Althea came very suddenly out of her academic air. “Wait, what?”

He furrowed his brow. Childish disgust was his only memory of the technique. Among the textbook figures was a smaller drawing at the end of the sequence featured a man holding his patient’s nose shut and mouth ajar while he sealed their lips together. He slapped his finger on the image and Althea studied it.

“Why?” she murmured. “By the time the blood is completely deoxygenated, the person will be dead.”

Daion parsed through the text directly below the image. “For someone who’s drowned,” he read, “or if something else is blocking their breathing somehow. Only if it’s absolutely necessary… because… don’t stop the… something.”

“The something?” she repeated.

“I don’t know what that word is,” he admitted.

“Oh.” She slumped back in her seat.

Daion gave an apologetic shrug. “I was a kid when the Event happened. That’s as good as my reading ever got.”

“So read like a kid. Use context clues.” Althea must have been talking to herself, because after that instruction, she leaned forward again, pressing her fingers to her temples. “Don’t stop the compressions, probably. Getting oxygen in the blood is useless if the blood isn’t going anywhere.”

Her eyes ran over the page for another silent ten seconds. She did not meet his eyes when she looked up, but somehow it still felt dangerous.

“You’ve got more to teach me than the textbook. You know this, yourself,” she said. “How do you do it with the breathing? Do you need two people?”

He scratched his coarse, unkempt sideburns. “I think you’re supposed to do the compressions for a minute, then give them a few breaths, then go back to compressions,” he said. “Not that I’m sure which you’re supposed to start with, breathing or compressions. Maybe if you have two people, you should do both at the same time.”

“If you were doing the compressions right—the same way as humans do, anyway—you’d probably force out any air anyone tried to put in there,” Althea muttered. “Probably alternating.

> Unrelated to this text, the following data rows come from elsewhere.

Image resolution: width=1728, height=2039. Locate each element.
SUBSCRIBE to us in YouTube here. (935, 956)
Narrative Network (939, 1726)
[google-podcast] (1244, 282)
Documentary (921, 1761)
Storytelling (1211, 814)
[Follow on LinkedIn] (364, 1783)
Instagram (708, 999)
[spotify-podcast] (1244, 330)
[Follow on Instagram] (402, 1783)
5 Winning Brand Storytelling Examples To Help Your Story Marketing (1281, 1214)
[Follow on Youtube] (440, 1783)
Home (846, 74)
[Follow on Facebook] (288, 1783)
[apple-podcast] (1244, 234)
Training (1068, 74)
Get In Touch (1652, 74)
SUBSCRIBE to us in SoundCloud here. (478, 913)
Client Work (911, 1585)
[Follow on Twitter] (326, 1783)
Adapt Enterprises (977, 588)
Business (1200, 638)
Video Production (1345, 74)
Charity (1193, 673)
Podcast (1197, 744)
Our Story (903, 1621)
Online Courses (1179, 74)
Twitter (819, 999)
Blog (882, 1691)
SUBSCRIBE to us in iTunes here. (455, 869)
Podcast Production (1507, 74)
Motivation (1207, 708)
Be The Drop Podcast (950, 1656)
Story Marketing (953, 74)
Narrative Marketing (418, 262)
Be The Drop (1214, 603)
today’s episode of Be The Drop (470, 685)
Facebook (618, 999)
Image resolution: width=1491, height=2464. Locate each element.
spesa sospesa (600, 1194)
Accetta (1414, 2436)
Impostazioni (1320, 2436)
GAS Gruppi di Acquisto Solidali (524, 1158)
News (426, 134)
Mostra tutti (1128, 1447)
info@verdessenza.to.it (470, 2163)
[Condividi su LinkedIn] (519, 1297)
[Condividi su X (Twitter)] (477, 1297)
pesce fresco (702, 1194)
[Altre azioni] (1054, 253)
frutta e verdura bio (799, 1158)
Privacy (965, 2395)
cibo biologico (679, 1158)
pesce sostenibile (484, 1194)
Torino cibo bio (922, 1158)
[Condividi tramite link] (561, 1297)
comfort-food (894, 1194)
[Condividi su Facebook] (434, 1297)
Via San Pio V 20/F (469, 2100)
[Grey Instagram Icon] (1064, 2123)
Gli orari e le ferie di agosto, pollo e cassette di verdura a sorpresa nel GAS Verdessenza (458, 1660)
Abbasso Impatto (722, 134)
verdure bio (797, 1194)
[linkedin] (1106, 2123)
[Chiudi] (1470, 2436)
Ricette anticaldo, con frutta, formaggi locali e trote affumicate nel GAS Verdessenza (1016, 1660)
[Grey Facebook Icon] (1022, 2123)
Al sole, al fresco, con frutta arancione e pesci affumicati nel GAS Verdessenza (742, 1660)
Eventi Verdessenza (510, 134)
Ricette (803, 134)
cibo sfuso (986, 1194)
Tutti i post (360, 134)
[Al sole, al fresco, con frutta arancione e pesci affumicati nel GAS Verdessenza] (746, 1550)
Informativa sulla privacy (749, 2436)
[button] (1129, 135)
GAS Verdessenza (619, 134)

Maybe start with the breathing if you think something’s obstructing the airways. Is there anything written here about it? Or anything interesting at all, for that matter.”

He could not skim the page for interesting words because he did not recognize them at sight. “Not that I see,” he said.

“Okay,” she sighed, sliding the book away but staring at it for a while longer.

This was the moment, before she nestled herself in her reading, to apologize for his transgression of assumption.

“I’ll probably be up late tonight,” he said instead. “If you have anything else you need me to read for you, just ask.”

She looked him in the eye for the first time in this conversation. “Thanks,” she said, as if all was perhaps not forgiven, but at least forgotten.

He hesitated at the desk for too long after this dismissal, and remedied his error by picking at random one of the elven texts on her desk and taking an incomplete leave. Despite the interest he had had in revisiting a lost world of elven literature only hours ago, he found himself unable to do anything but watch Althea as she pored over her volumes. He wanted to ask her so many things—how she had learned to heal, what knowledge she had gained from a childhood full of books, if she remembered him from when he fell to Azier during the Celestial Event—but she had only one night to learn everything she could from more books than she could read in a year. Obscured by the shelves, he sat down, leaned against the wall, and read with distant company.